I’d heard the name Andrew Tate floating around before, something to do with a failed stint in the Big Brother house and an association with “pick-up” artistry. As with many sexist individuals who seem to exist on the periphery of popular culture, I chose not to pay much attention to him.
That is, until he popped up on my TikTok feed, describing how he would beat a woman who tried to defend herself against him: “Listen, women can’t fight. You’re not designed to fight […] I will pick you up with one hand, by your titty, and bodyslam your ass.” He then demonstrates how he would punch a woman “till her face is collapsed” if she “tried to resist.”
The visceral, violent nature of his misogyny forced me to pay attention. As well as noticing his appearance on several podcasts, I realised that most of the people calling him out were – you guessed it – women. As though the responsibility to challenge misogyny lies solely in our hands.
The charity White Ribbon has called on TikTok to remove Andrew Tate from the platform, noting in a statement to the MailOnline that “Men and boys regularly watching and listening to negative presentations of masculinity may begin to adopt these attitudes and behaviours, believing that they are acting as the ‘ideal man’.
“Not only does this create a lot of pressure on men and boys, often affecting their mental health and self-image, it also creates dangerous cultures and environments for women and girls to exist in.
“Sexist and derogatory comments exist on the same spectrum as controlling behaviour and physical and sexual violence, which creates environments where men go on to murder women.”
At the extreme, men’s ability to call one another out can have terrifying consequences. Wayne Couzens – who was a serving police officer when he murdered Sarah Everard – was reportedly known by some of his colleagues as ‘The Rapist’, due to the fact he made female colleagues feel uncomfortable. As sickening as this is, it raises important questions about men’s role in reinforcing misogyny and violent attitudes towards women.

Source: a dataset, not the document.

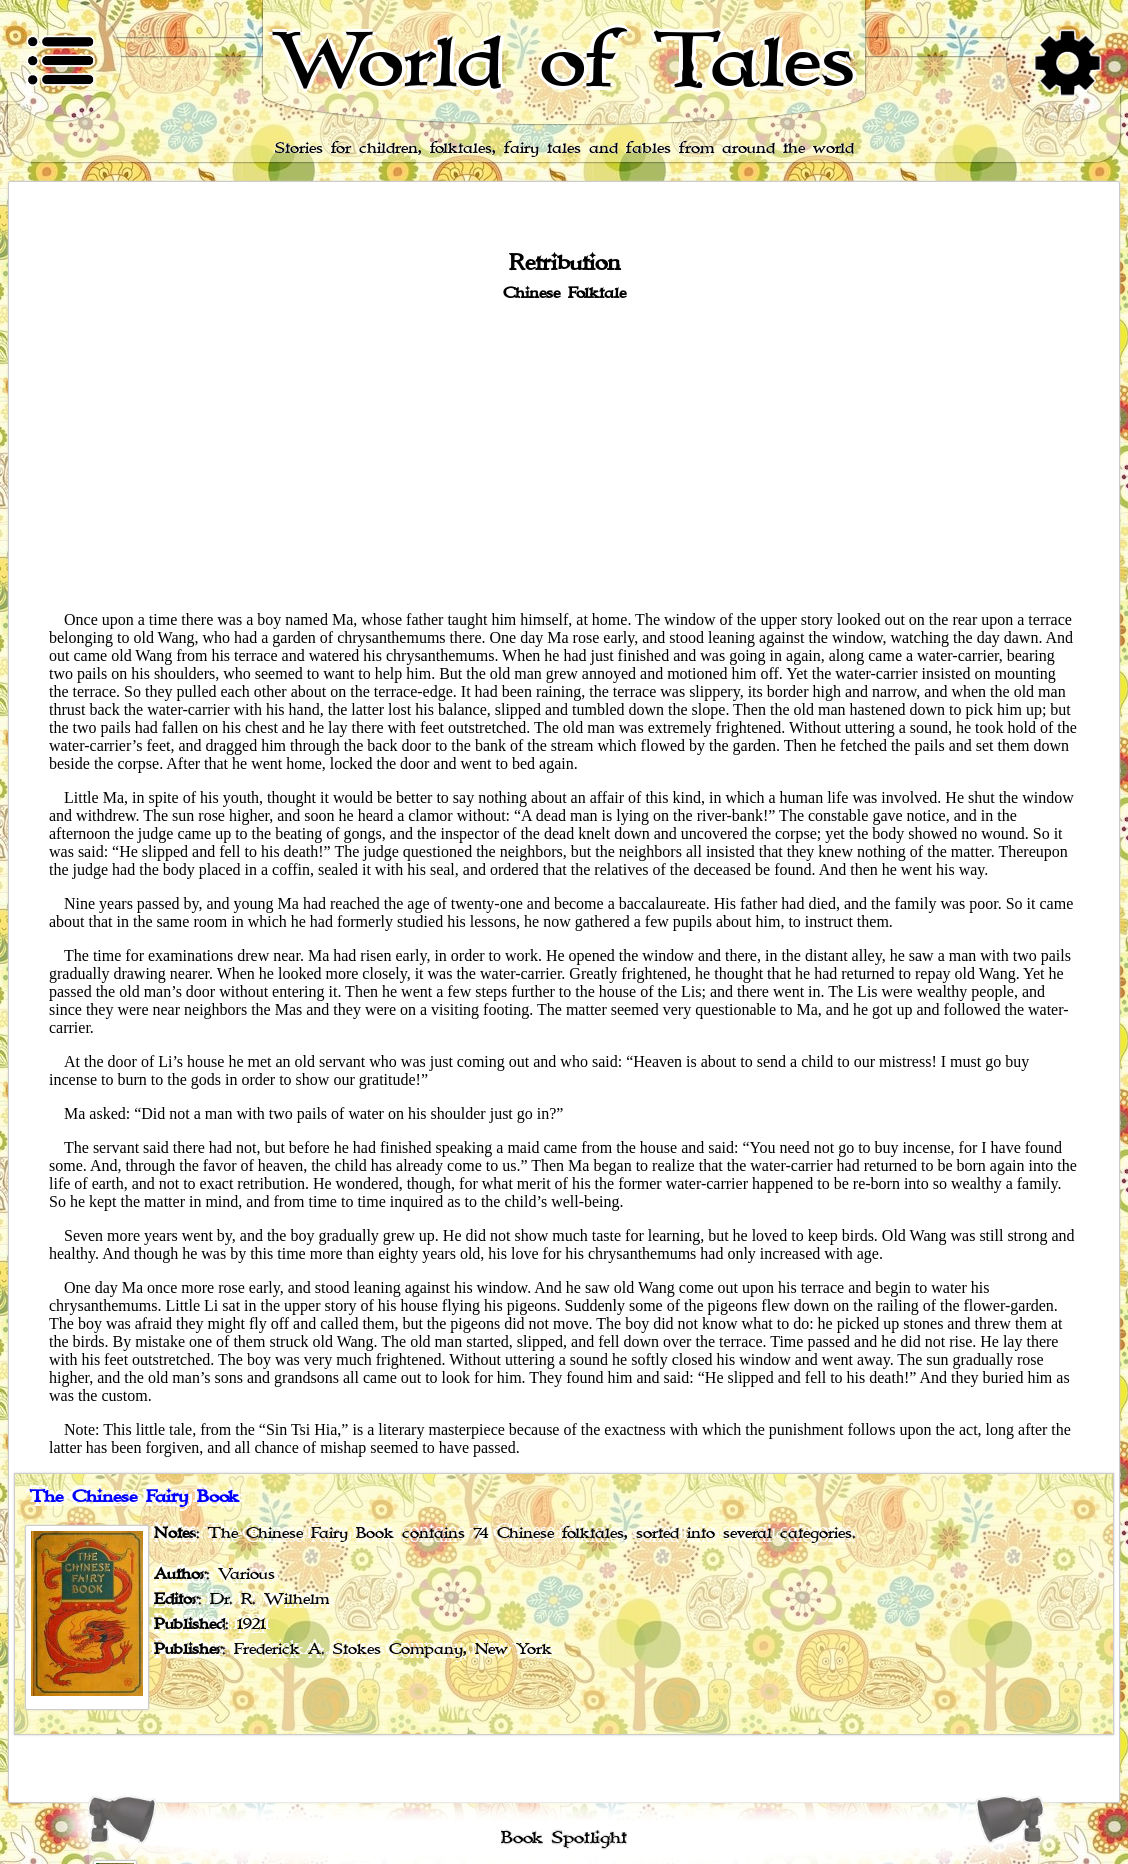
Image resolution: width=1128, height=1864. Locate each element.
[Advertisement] (564, 455)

Hira Ali, author of HER ALLIES: A Practical Toolkit to Help Men Lead Through Advocacy, explains part of the rationale behind men not calling one another out. She explains, “For men it is awkward because there is the long-standing ‘bro code’ that is hard to break and sometimes even the ‘good men’ refrain from adopting active responsibility for fear of being judged or saying something wrong.
“This is referred to as ‘bystander apathy’ – research by American scientists Latané and Darley shows that the larger the room and the crowd, the more likely it is there will be diffusion of responsibility. People tend to believe it is better to mind their own business, keep their head down and avoid conflict when it comes to issues of political correctness.”

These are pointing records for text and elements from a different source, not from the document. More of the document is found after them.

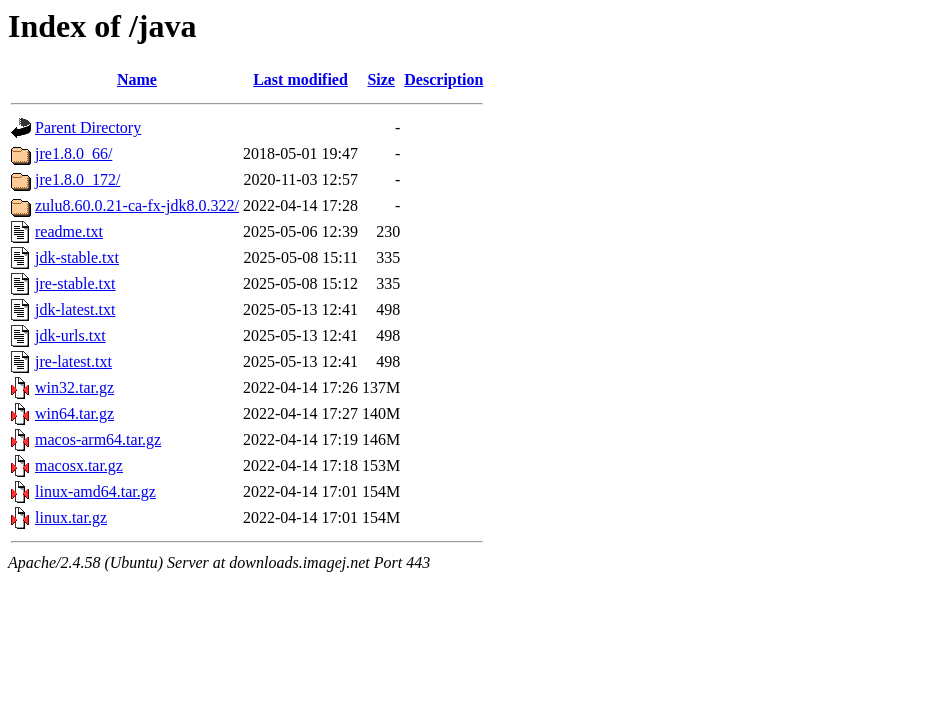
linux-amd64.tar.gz (95, 491)
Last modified (300, 79)
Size (381, 79)
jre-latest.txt (73, 361)
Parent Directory (88, 127)
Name (137, 79)
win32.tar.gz (74, 387)
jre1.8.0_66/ (73, 153)
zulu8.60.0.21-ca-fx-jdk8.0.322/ (137, 205)
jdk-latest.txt (75, 309)
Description (443, 79)
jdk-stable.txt (77, 257)
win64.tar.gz (74, 413)
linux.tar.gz (71, 517)
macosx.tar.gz (79, 465)
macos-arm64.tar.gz (98, 439)
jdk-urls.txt (70, 335)
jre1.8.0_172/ (77, 179)
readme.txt (69, 231)
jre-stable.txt (75, 283)
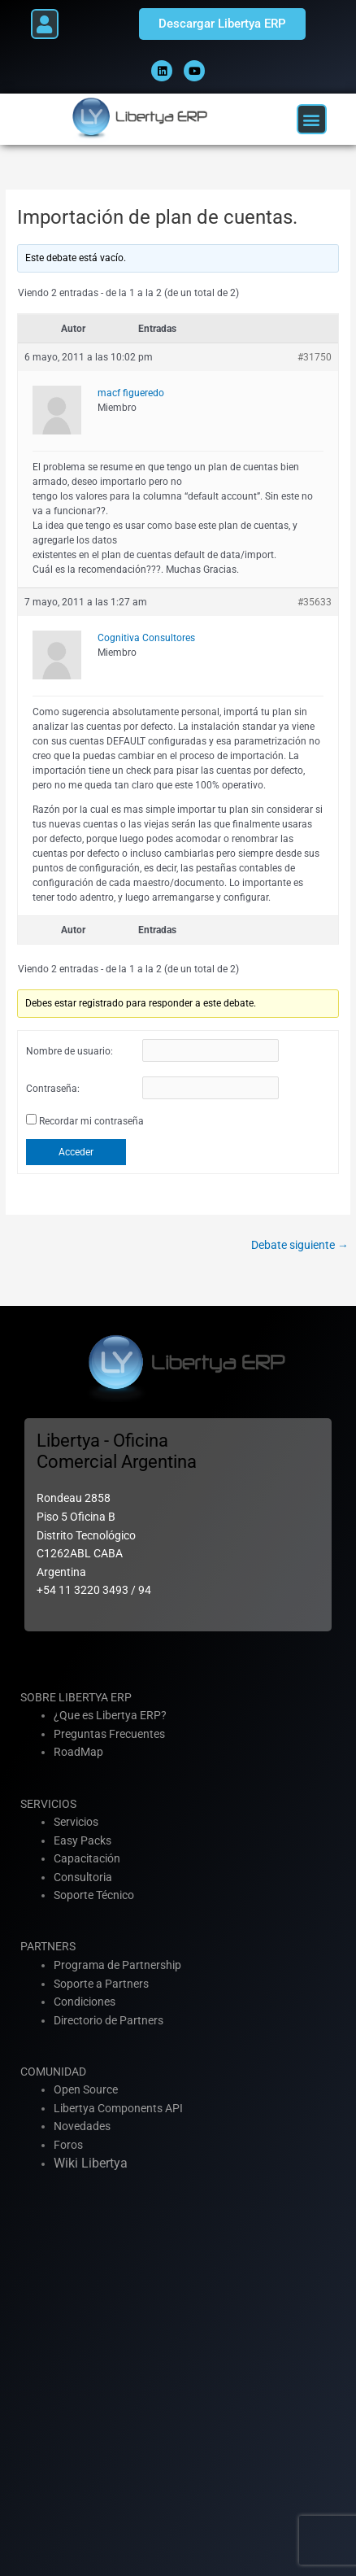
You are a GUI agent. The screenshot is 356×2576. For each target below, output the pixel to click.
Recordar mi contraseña (91, 1121)
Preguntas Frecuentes (109, 1733)
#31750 (314, 357)
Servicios (76, 1821)
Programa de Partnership (117, 1964)
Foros (68, 2144)
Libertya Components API (118, 2108)
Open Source (86, 2089)
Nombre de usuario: (69, 1051)
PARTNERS (48, 1946)
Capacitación (87, 1858)
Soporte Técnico (94, 1894)
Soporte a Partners (101, 1983)
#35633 (314, 602)
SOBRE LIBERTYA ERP (76, 1697)
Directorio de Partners (108, 2020)
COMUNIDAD (53, 2071)
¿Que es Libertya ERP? (110, 1715)
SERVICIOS (48, 1803)
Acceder (76, 1152)
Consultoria (83, 1877)
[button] (45, 24)
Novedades (82, 2126)
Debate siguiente (300, 1244)
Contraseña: (53, 1088)
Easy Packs (82, 1840)
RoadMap (78, 1751)
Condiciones (84, 2001)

Hira adds that some men also fear the “wimp penalty,” which refers to a situation in which “taking action against gender bias may mean potential loss of acceptance from male peers and a [perceived] risk to their manhood. Research shows that men experience social penalties, which are often harsher than those women face – when they deviate from their assigned gender scripts.”
Mark Greene, an author at the Good Men Project, further explains that, “In our hierarchical, dominance-based culture of masculinity, men showing weakness of any kind leads to an instant loss of status.
So what can men who want to break out of this pattern do? Mark notes, “When men are ready to challenge a friend on bad behaviour towards women, here are a few things to remember. We can challenge their actions, not their identity. For example, say “Talking that way is not cool” vs. “You’re an idiot for talking that way.” We can call them in instead of calling them out.
“If the harm done is not immediately impacting a women or girl, we can choose to take a friend aside and speak more privately [instead of] challenging them in front of others. If a friend chooses to take such feedback as an attack, it says a lot about the quality of the friendship.”
It’s clear that there are a wealth of resources available for men who want to resist the misogyny of the status of quo. I really wish they’d use them.